### EXERCISE DIRECTIONS
Every line below that holds the word "computer" must be listed.

### TASK MATERIAL
BEGIN
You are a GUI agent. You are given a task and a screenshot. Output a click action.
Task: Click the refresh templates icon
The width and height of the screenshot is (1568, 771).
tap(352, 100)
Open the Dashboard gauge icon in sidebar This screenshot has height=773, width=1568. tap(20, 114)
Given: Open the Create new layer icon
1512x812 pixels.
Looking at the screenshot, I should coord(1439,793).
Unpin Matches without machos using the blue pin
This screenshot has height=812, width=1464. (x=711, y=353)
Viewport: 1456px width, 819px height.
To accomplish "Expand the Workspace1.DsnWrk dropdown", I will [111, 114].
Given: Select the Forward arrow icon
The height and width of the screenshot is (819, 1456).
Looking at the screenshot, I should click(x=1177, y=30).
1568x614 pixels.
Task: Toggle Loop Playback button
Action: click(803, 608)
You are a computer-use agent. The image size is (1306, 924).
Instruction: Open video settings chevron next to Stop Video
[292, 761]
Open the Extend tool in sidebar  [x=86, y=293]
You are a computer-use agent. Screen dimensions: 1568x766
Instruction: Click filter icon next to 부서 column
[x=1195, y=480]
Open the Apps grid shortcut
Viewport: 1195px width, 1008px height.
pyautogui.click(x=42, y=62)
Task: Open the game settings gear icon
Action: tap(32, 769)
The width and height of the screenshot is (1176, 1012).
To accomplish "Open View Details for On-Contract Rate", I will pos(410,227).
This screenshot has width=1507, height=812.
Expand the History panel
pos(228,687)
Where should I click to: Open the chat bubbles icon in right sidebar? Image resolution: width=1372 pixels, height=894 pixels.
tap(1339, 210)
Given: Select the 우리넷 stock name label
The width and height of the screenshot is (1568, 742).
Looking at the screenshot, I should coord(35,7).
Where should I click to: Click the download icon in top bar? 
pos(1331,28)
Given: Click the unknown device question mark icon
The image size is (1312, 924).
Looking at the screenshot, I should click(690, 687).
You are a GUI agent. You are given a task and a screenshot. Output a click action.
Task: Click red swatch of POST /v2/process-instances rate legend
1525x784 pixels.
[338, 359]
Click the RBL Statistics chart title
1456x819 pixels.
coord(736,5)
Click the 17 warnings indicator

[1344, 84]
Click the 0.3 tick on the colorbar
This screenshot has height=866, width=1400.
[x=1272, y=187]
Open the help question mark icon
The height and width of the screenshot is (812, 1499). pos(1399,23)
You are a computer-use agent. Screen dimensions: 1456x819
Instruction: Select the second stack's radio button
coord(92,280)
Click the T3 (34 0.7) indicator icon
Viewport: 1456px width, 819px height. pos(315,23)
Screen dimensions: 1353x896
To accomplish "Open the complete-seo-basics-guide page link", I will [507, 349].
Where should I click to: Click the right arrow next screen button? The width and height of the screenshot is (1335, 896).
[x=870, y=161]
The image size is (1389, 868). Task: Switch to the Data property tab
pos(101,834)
END
### SOLUTION TO THIS TASK
You are a computer-use agent. The image size is (1306, 924).
You are a computer-use agent. Screen dimensions: 1568x766
You are a computer-use agent. Screen dimensions: 1456x819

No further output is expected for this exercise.